Task objective => Copying nothing before it, reproduce the line that holds "The image size is (717, 379)." and every line after it in the data, exactly.

Stored records =>
-=-=-=-=-

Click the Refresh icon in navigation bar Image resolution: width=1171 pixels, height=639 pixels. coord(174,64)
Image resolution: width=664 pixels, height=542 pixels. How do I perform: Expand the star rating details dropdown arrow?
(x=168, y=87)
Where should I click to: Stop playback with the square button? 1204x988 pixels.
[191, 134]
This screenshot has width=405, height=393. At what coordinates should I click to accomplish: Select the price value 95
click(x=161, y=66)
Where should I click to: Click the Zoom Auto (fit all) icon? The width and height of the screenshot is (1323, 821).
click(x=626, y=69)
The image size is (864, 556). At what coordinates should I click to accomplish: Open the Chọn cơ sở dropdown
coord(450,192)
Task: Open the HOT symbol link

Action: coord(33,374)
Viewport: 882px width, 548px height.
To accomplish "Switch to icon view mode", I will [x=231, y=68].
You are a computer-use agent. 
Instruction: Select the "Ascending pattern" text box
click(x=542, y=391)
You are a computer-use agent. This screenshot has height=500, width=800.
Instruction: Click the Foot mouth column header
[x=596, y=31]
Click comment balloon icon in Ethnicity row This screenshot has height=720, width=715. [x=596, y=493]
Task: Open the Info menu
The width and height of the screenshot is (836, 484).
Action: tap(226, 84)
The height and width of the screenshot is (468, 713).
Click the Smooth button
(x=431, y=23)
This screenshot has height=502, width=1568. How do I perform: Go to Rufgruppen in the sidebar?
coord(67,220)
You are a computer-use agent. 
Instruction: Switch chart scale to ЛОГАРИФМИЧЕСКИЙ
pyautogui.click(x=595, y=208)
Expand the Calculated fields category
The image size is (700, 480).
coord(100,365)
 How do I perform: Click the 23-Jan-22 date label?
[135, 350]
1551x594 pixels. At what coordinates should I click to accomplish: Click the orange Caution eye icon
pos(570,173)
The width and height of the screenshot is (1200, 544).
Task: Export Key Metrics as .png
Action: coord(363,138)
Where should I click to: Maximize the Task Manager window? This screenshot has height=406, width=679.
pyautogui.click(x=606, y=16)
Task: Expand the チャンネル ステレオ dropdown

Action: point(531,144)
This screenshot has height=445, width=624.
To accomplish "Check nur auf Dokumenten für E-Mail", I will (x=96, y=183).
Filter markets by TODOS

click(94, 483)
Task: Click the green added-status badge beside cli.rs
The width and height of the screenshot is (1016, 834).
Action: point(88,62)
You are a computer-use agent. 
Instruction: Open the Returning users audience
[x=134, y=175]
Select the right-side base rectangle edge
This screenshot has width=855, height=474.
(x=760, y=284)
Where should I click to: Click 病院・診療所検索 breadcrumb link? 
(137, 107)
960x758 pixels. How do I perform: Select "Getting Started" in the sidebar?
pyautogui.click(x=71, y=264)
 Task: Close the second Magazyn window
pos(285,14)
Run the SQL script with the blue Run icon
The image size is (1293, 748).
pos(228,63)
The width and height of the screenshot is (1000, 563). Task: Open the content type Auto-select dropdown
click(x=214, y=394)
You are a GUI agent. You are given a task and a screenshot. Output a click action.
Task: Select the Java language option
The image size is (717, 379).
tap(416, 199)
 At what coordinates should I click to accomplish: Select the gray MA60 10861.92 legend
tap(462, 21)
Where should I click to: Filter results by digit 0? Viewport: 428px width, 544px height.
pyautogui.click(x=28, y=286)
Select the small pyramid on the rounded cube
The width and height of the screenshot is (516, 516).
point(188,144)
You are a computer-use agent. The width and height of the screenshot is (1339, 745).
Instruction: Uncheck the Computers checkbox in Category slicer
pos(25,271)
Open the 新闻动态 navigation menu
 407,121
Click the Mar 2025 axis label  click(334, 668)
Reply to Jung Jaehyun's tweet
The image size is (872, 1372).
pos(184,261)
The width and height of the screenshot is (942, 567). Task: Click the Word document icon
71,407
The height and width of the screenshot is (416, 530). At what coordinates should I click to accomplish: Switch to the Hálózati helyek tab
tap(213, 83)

-=-=-=-=-

Answer section =>
The image size is (717, 379).
tap(416, 199)
 At what coordinates should I click to accomplish: Select the gray MA60 10861.92 legend
tap(462, 21)
Where should I click to: Filter results by digit 0? Viewport: 428px width, 544px height.
pyautogui.click(x=28, y=286)
Select the small pyramid on the rounded cube
The width and height of the screenshot is (516, 516).
point(188,144)
You are a computer-use agent. The width and height of the screenshot is (1339, 745).
Instruction: Uncheck the Computers checkbox in Category slicer
pos(25,271)
Open the 新闻动态 navigation menu
 407,121
Click the Mar 2025 axis label  click(334, 668)
Reply to Jung Jaehyun's tweet
The image size is (872, 1372).
pos(184,261)
The width and height of the screenshot is (942, 567). Task: Click the Word document icon
71,407
The height and width of the screenshot is (416, 530). At what coordinates should I click to accomplish: Switch to the Hálózati helyek tab
tap(213, 83)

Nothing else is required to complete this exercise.